Every March the venerable World Wildlife Fund (WWF) spearheads an international global event where households and businesses turn off their non-essential lights for one hour to raise awareness about the need for revisions to climate change policy and our everyday energy usage. This year, Earth Hour takes place from 8:30-9:30 pm on March 23rd – in honour of this global moment of stocktaking, we’ve mapped greenhouse gas emissions by province and territory to get a sense of where our ecological activism needs to be concentrated.
Though personal vehicle use comprises only a portion of this form of pollution, we’ve also calculated the average number of kilometres driven annually by cars registered in each province to see where Canadian drivers spend the most time on the road.
Looking at the map, Alberta is clearly Canada’s climate change loser, pumping almost 250 megatonnes of GHGs into the atmosphere every year.
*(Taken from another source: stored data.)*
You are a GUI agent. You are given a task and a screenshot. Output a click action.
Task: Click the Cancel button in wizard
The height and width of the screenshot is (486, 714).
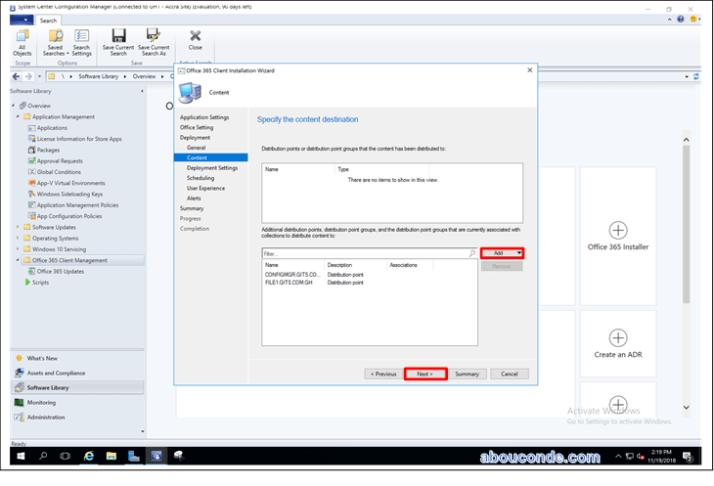(x=509, y=374)
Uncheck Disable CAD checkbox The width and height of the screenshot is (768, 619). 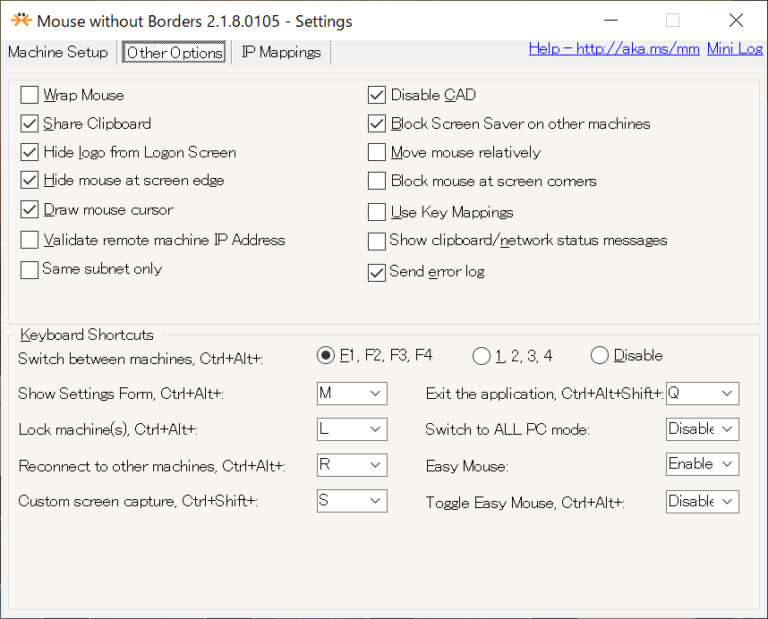point(377,95)
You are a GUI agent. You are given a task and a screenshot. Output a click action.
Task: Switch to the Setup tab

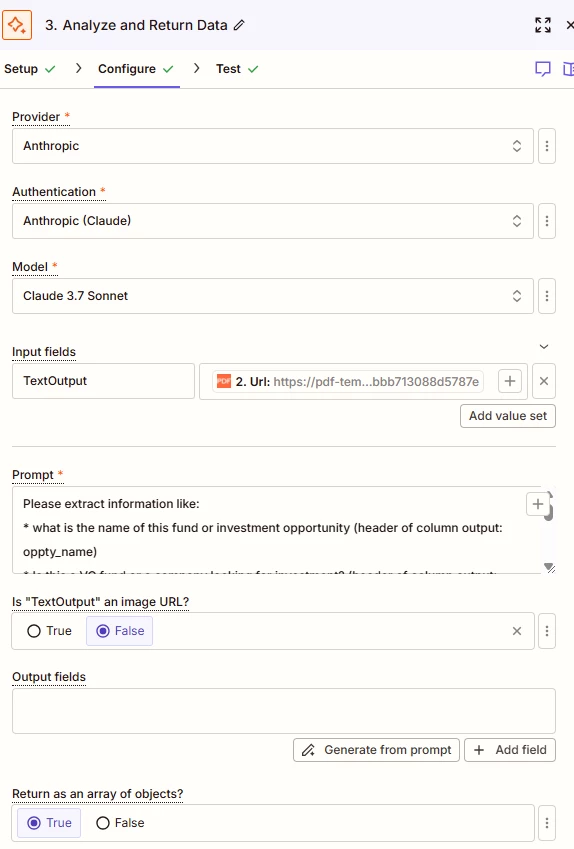pos(30,69)
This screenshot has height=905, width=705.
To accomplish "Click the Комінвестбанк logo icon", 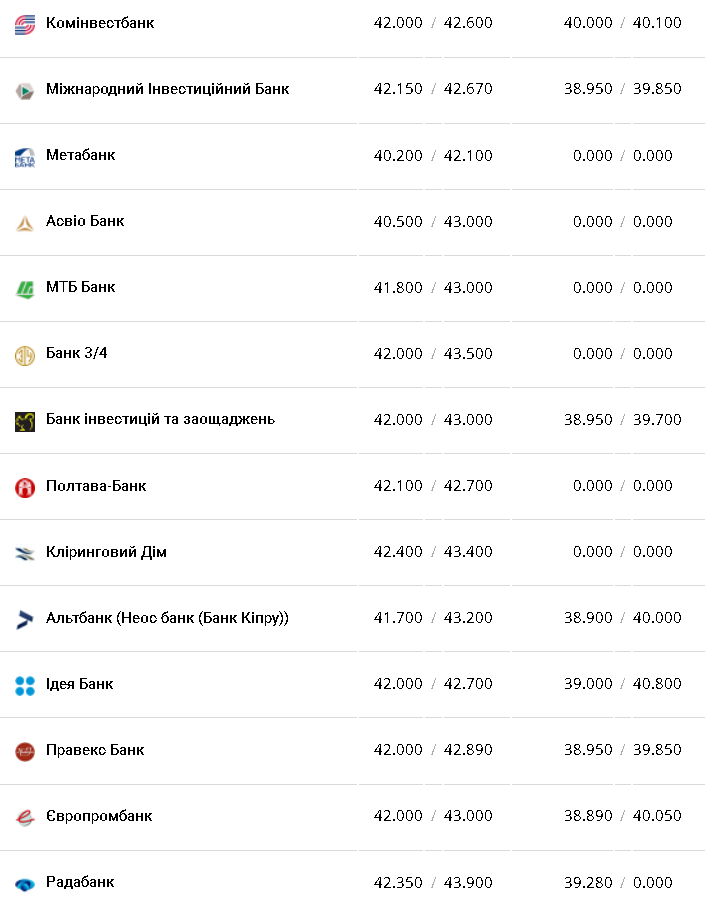I will (25, 24).
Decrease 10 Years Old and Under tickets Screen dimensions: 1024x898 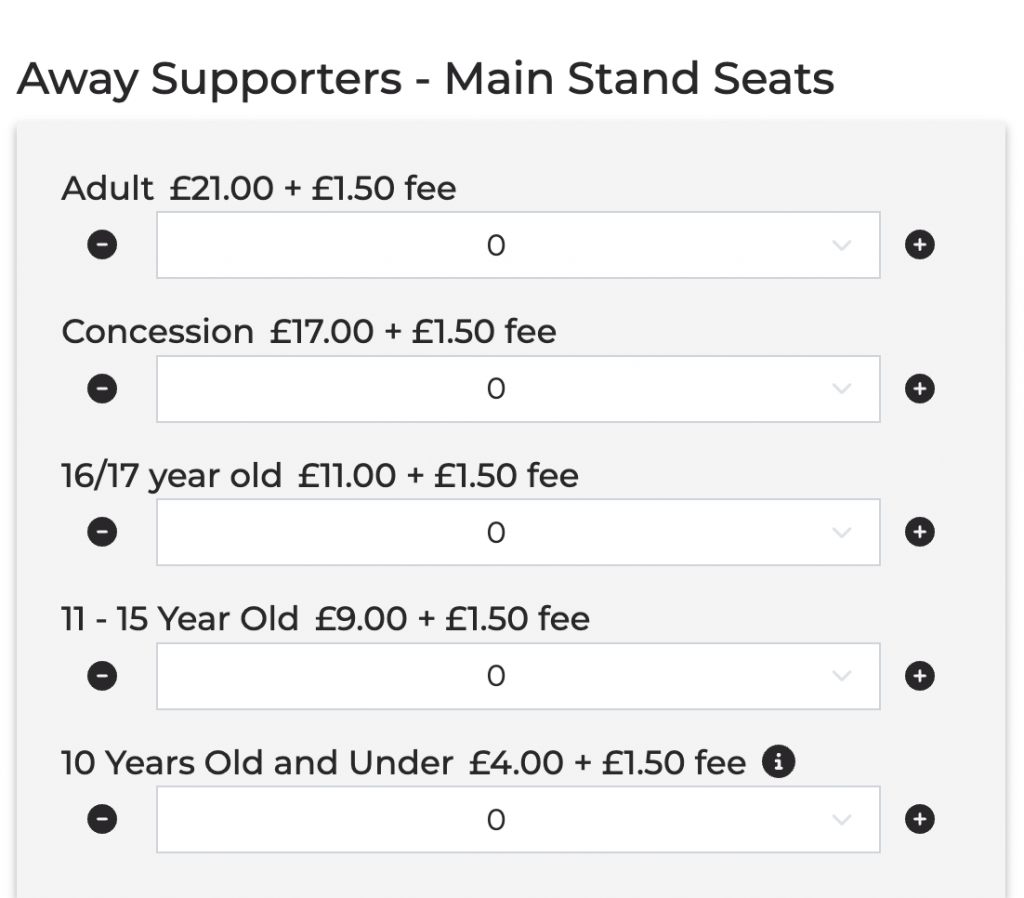[x=102, y=820]
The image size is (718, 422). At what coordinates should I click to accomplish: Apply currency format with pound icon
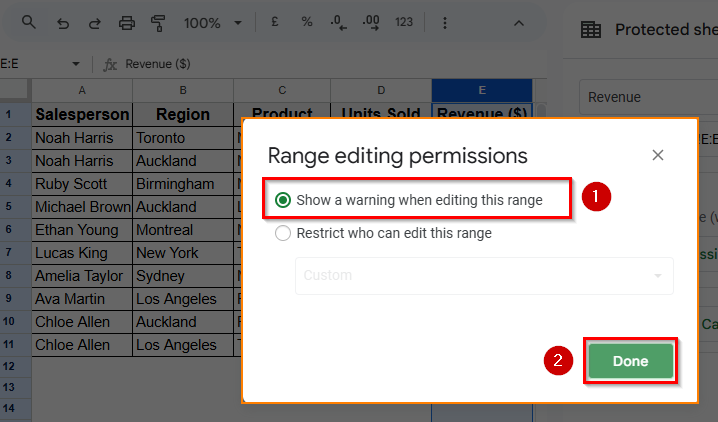[276, 23]
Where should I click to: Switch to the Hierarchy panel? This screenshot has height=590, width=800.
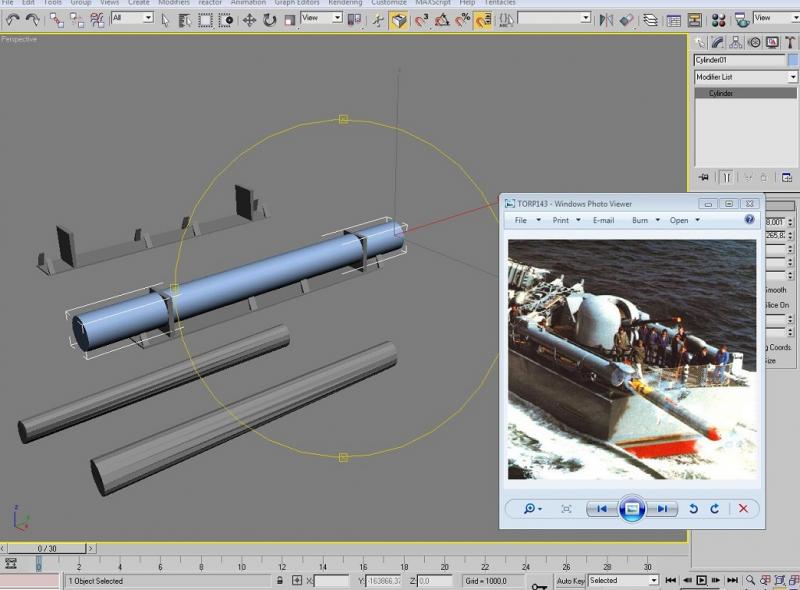(x=736, y=43)
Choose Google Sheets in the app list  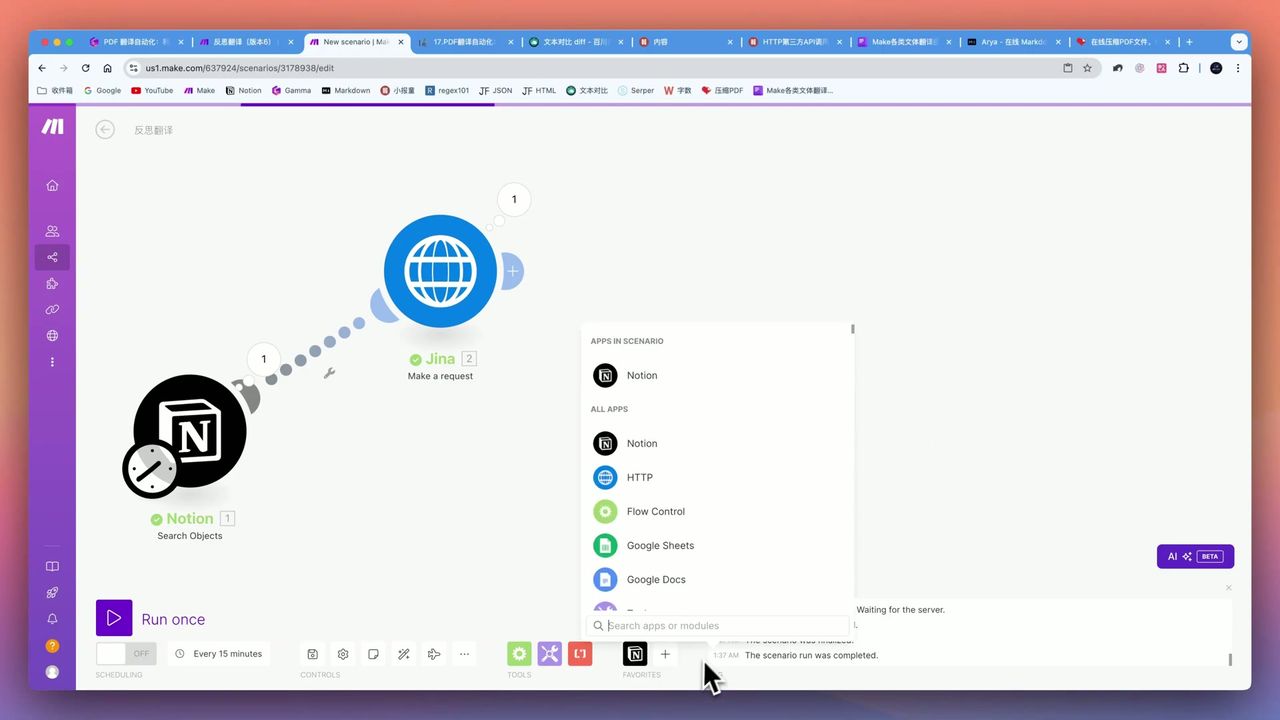coord(659,545)
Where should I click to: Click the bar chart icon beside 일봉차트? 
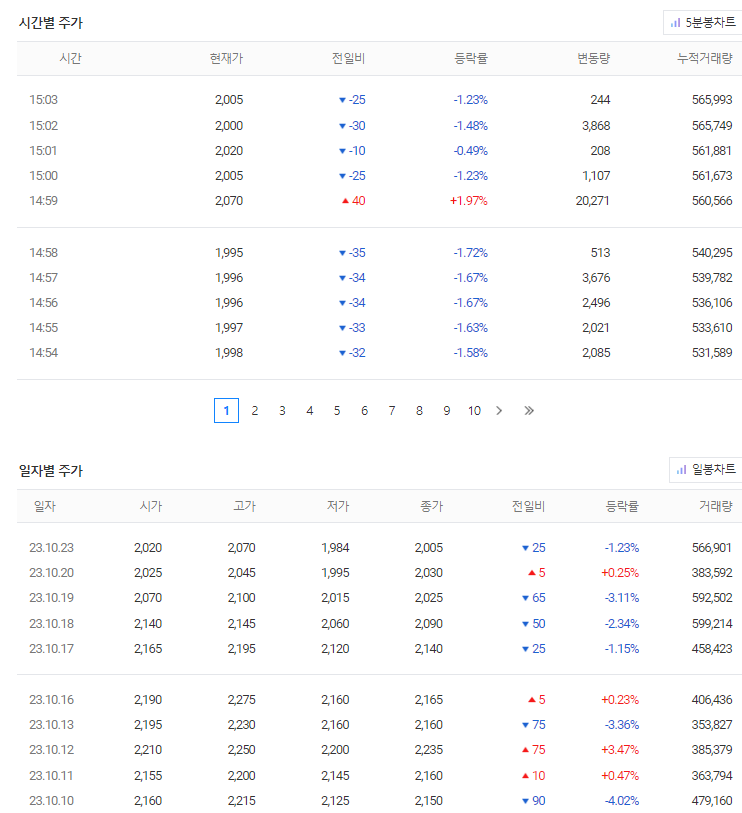[x=681, y=470]
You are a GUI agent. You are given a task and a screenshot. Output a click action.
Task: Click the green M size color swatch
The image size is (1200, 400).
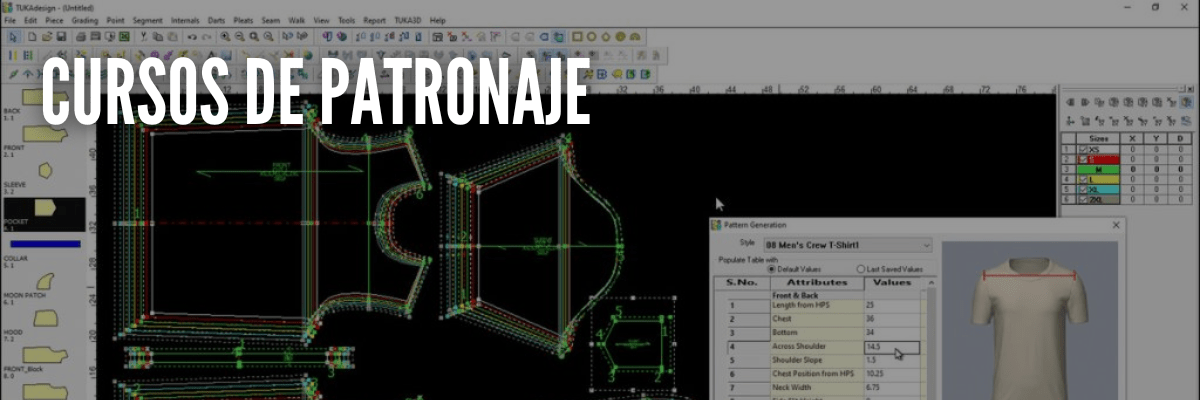(1098, 168)
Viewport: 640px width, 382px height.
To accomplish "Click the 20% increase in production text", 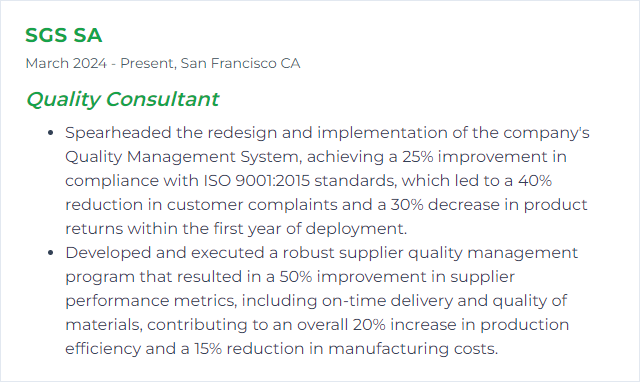I will [461, 325].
The massive oil sands developments in the northern part of the province are certainly to blame for these sky-high numbers – beyond that, the province’s residents are particularly dependent on their cars, driving more per year than anyone else in the nation (greater than 30,000 km/car). Ontario comes in second (165.9 megatonnes) as the capital of Canadian industry, a hub for both manufacturing and distribution, as well as the most populous province. Quebec’s levels are more moderate – what this map doesn’t show is that their emissions are actually decreasing over time, likely due to their role as a leader in renewable energy generation. Unsurprisingly, the smaller provinces of the Maritimes do not contribute as much to environmental degradation as their neighbours to the west.
Given that driving and (traditional) car culture figure into global warming quite prominently we thought it would be useful to pair greenhouse gas emissions with driving data. Nova Scotia is in hot pursuit of car-crazy Alberta, with 28,806 km driven per car. Prairie neighbours Manitoba and Saskatchewan also have quite high values of 27,549 and 27,467 km, so it appears the geography and distribution of population in the Prairies definitely factors into regional car use trends there. Ontario is in the middle of the pack with 26,997 km, and the most frugal drivers in terms of distance travelled are British Columbians with an impressive 22,053 km driven per vehicle.
We can’t suggest that these stats are a comprehensive picture of regional activities affecting climate change as some data is missing (e.g. km driven for shipping purposes – that would spike Ontario and Quebec’s driving data) but there are some patterns worth noting. Turning off your lights for an hour on March 23rd is obviously not going to have any dramatic impact on climate change, but consider that event and this map an opportunity for some needed introspection.